If we close our eyes, we can see Thomas Eakins and his friend Max Schmitt in his single scull. We can see Frank Furness working out the details for his roughly masculine Undine Barge house with its overscaled brackets and sensuous carvings. We can see a time when Philadelphia's finest architects created simple and elegant buildings of distinction at the Schuylkill's edge -- buildings with careful detailing and of a human scale, sited informally for recreation as if lounging beneath parasols along the Seine in Seurat's painting.
Sadly, such cannot be said about the new Robert M. Gillin Jr. Boathouse. Built a mile upriver from Boathouse Row for Saint Joseph's University and Saint Joseph's Preparatory School, this $3.2-million building was dedicated in May 2002.
Sited adjacent to the Canoe Club boat slips beside the newly restored Strawberry Mansion Bridge, the new St. Joe's Boathouse is a bloated hulk of a building. Wedged into its site and lacking any grace or style, the building -- the first boathouse built on the Schuylkill in 100 years -- resembles a maintenance shed or a turnpike rest stop more than a boathouse along Philadelphia's historic Kelly Drive.

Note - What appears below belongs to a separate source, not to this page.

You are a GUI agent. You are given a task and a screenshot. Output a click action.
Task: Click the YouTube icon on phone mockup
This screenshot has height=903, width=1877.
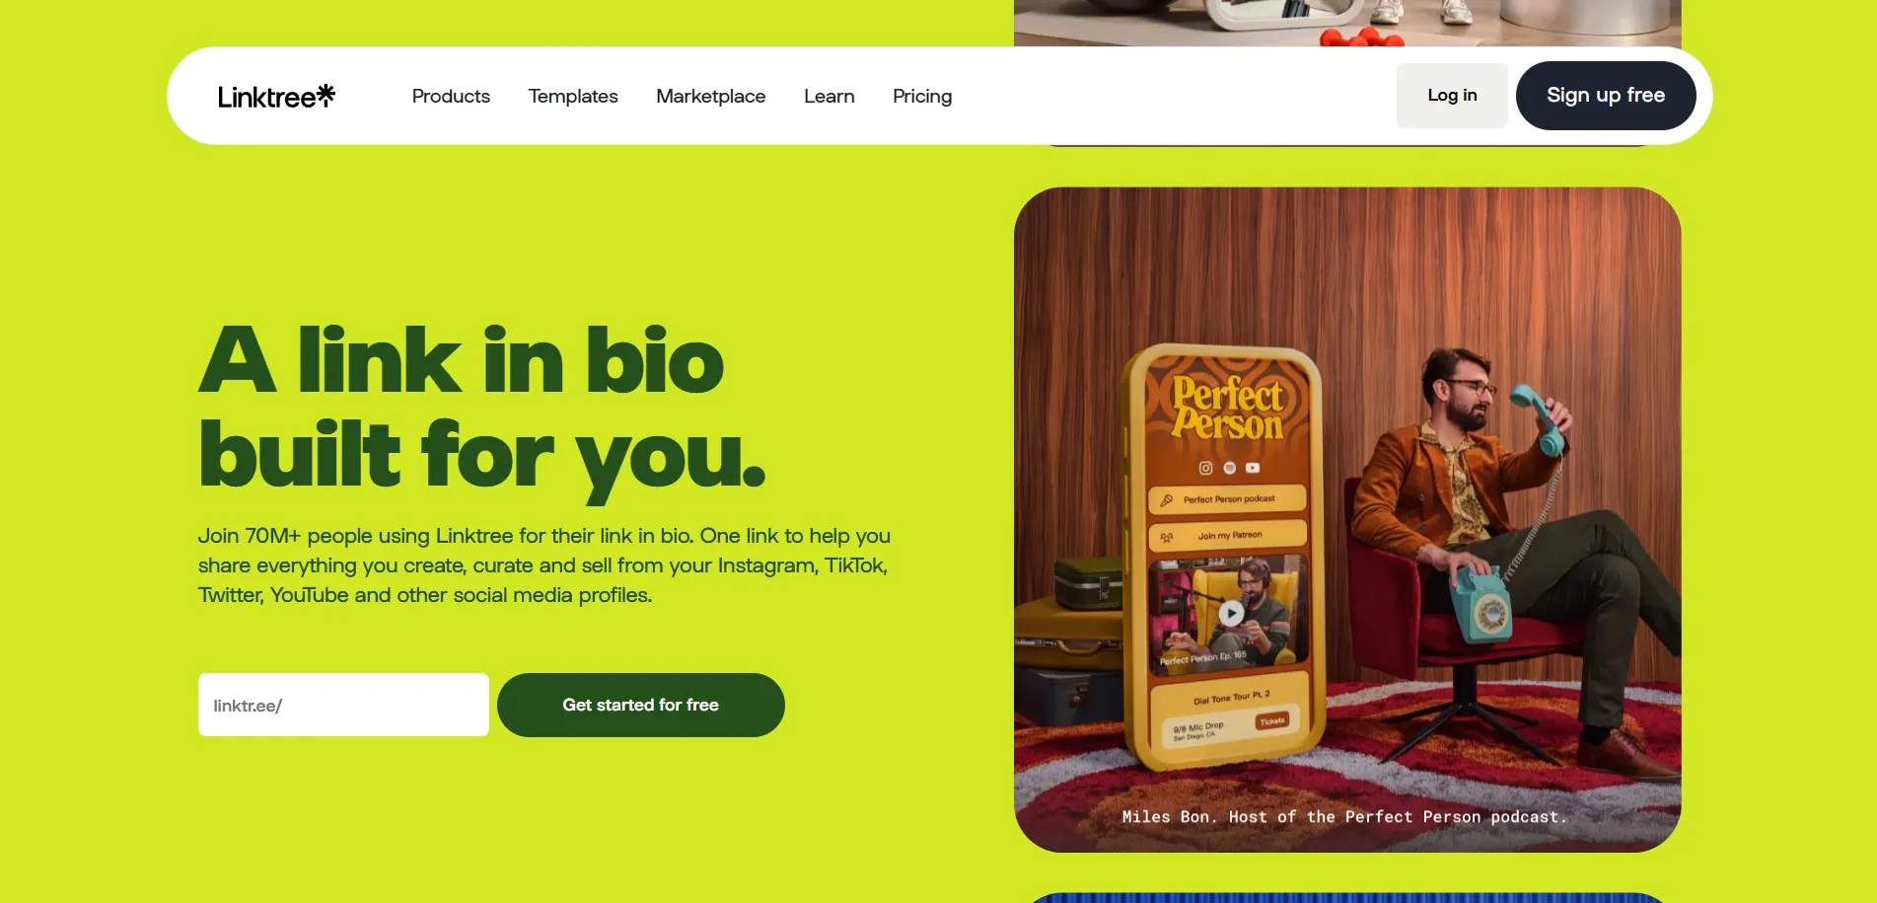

To be fair, the building tries -- barely. It has a cupola and some columns and a bracket or two. There are two types of brick and there are wood windows. But that is about it. Every single design element (if you could call them that) is weak, tepid and flaccid. There is no design idea here. This is an oversize, ungainly box that does not relate to its site or its times.
The cupola is so tiny that you don't even know it's there. The massing of the building is graceless, with no finesse, detailing or charm. It's a box -- period. The columns at the front entrance are so spindly and the square wooden windows so small and placed so high in the wall that there is no sense of human scale on this building. Where the other buildings along Boathouse Row are built with a keen eye toward how a person would feel against the building, this boathouse is puffed up and tenuous -- it looks as if one stiff wind and it's all over. It more resembles a house of cards than a boathouse.
How did this happen? What an opportunity lost. In a city renowned for its boathouses and boat races, along a glorious river walk on the Upper Schuylkill, we have been given a structure so prosaic that it gives one pause. Why was it built here? Who reviewed the design and details? This building is a crime against Fairmount Park. Philadelphians deserve much better than this.
We cannot allow expedient and substandard designs to be approved and built in the park. There is no equivocating on this point. In a city where all too often the prevailing mantra is that any development is good development, we must hold the line when it comes to building in the park. The Fairmount Park Commission must be held accountable for the St. Joe's boathouse. If only we could hit backspace and delete. Would that it were that simple.
We don't dress up to travel anymore and we certainly don't loll beneath parasols at the water's edge. But we do have fine architects in Philadelphia who can create distinctive buildings that bespeak our time and culture in a way that we would be proud of 100 years from now. This St. Joe's boathouse is an embarrassment. It says that design didn't matter in the early 21st century -- that Philadelphians had given up all that we had for a couple of magic beans. While the building certainly serves the needs of its users, it is the people of Philadelphia who have been had.